A Polícia Civil do Tocantins, por meio da 1ª Divisão Especializada de Repressão ao Crime Organizado (1ª DEIC – Palmas), com apoio da 7ª Delegacia Regional de Polícia Civil (7ª DPRC – Gurupi), deflagrou na manhã desta sexta-feira, 26, a Operação Sorte Falseada. A ação cumpriu mandados de busca e apreensão, sequestro de bens, bloqueio de veículo e extração de dados telemáticos em investigação que apura a prática de jogos de azar on-line e lavagem de dinheiro.
A operação tem como alvo uma influenciadora digital identificada pelas iniciais E.M., suspeita de divulgar plataformas de apostas ilegais, conhecidas como “tigrinho”, por meio das redes sociais. Segundo a investigação, ela utilizava seu perfil no Instagram para promover os jogos com promessas de lucros e premiações aos seguidores.
O inquérito foi instaurado em março de 2024 após denúncias anônimas. Durante as investigações, a Polícia Civil identificou publicações incentivando as apostas e vídeos nos quais a investigada teria ameaçado pessoas que manifestavam intenção de denunciar as plataformas.
As apurações também apontaram indícios de lavagem de dinheiro, com movimentações financeiras milionárias incompatíveis com a renda declarada, além da utilização de terceiros, empresas de fachada e contas bancárias para ocultação de patrimônio. A investigação identificou ainda a compra de um apartamento em Palmas, avaliado em cerca de R$ 300 mil, pago em espécie.
Por determinação da Justiça, foram sequestrados o apartamento e outros bens vinculados à investigada, além do bloqueio de uma caminhonete Toyota Hilux 2024 e de uma motocicleta elétrica. Durante o cumprimento dos mandados, os policiais apreenderam cerca de R$ 8 mil em dinheiro, nove notas de dólar, cartões bancários e dispositivos eletrônicos, que passarão por perícia.
De acordo com o delegado-chefe da 1ª DEIC, Wanderson Chaves de Queiroz, os elementos reunidos apontam fortes indícios de ocultação patrimonial e lavagem de capitais.
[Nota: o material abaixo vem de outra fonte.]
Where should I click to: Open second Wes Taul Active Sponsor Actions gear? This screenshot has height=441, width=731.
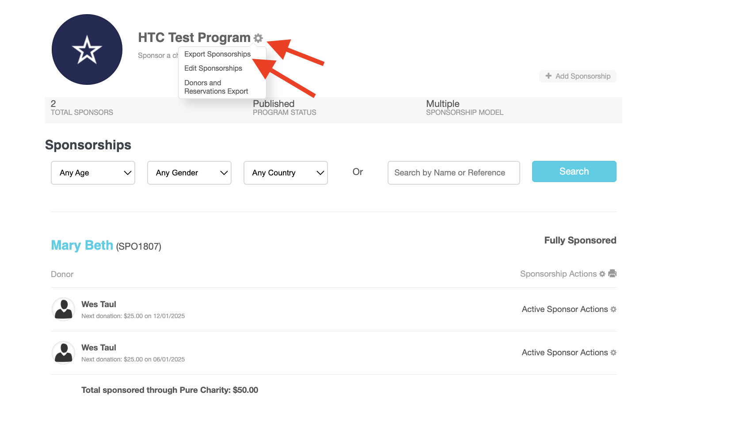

Já o delegado regional Joadelson Rodrigues Albuquerque destacou que a integração entre as unidades foi fundamental para o avanço das investigações e reforça o compromisso da Polícia Civil no combate aos crimes financeiros relacionados às apostas ilegais.
O nome da operação, “Sorte Falseada”, faz referência à falsa promessa de ganhos fáceis utilizada para atrair usuários às plataformas de apostas investigadas.